One day I was shredding some documents when suddenly my 1990s style tie that I was wearing got caught in the shredder, and this in turn started tightening the knot around my neck. I managed to hit the stop button, but a colleague had to cut my tie off me. Left with a red mark around my neck, I asked where the accident book was, to which the reply was that nobody seemed to know.
That moment, where a shredder took offence to my jazzy tie, and the fact that nobody knew what to do, sparked an interest in health and safety that has spanned the rest of my life.
Over time, it has become more than a career - but a hobby, an interest, and, some might say an obsession.
Fifteen years after the incident that started it all, I was awarded the SHP IOSH Health and Safety Consultant of the Year at the Hyde Park Hilton, which to this day is my proudest health and safety moment. A far cry from an office graduate shredding some documents.
How many of you can say that when you go into a hotel room after checking in, the first thing you do is check the safety notice on the back of the door and follow the corridor to the fire escape? I do - I have been evacuated twice in the middle of the night from hotels - and people do not know where to go in their sleepy slumber.
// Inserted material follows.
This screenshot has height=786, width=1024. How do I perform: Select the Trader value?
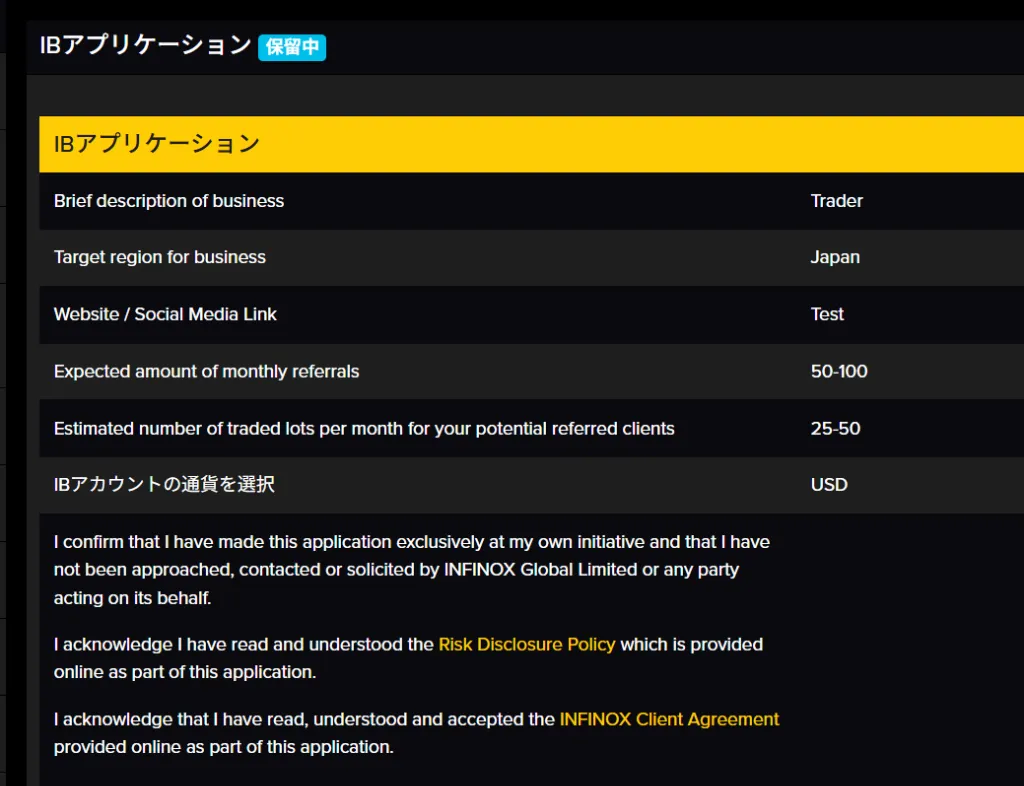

How many, when in a supermarket and the fire alarm goes off, would just head for the main entrance - the way you came in? Many do, clambering over trolleys that have been left. I don't - I go out of whichever exit is nearest to me - even if that means going through the warehouse at the back of the store near the bakery.
As I say, some may call this an obsession - I call it potentially lifesaving.
What is an obsession, I admit, is when given some money for Christmas, what do I do? I buy a book on health and safety. Not a book on the laws of the land, but a fascinating insight into the vintage health and safety posters produced by the Royal Society for the Prevention of Accidents (RoSPA) from its early days back in 1916 to the present day.
These posters are not just work related safety posters, but also aimed at protecting the
public in everyday life. "Safety First" by Paul Rennie is actually a record of Britain's social history throughout the 20th Century, and many of them are just as relevant today.
From a simple poster of a depot covered in snow with a caption "Ice and Snow Mind How You Go" to the safe use of road crossings (who remembers the Tufty Club?), to posters about looking before opening your car door to prevent injury to cyclists, and posters about workplace hazards - still as valid now as the day they were produced.
Many a time you'll hear people saying "when I were a lad there were no such thing as 'elf n safety". This book proves otherwise. In fact, health and safety is nothing new, just more well known.
I have an interest in history in general, and, while researching something unrelated, came across an article which proves this point. It quotes a report into an accident going back as far as 1540 (yes - 478 years ago - health and safety has been around that long):
"a yonge childe… standing neere to the whele of a horse myll… was by some mishap come within the swepe or compasse of the cogge whele and therewith was torne in peces and killed. And, upon inquisition taken, it was founde that the whele was the cause of the childes death, whereupon the myll was forthwith defaced and pulled downe."
I like to think that through my so-called health and safety "obsession", that I have made a small contribution to protecting people as they go about their daily lives, at home or work, just as the posters in the book have done. Just maybe that accident between a tie and a shredder was meant to be - and maybe, over time, it has helped keep people safer in their workplace.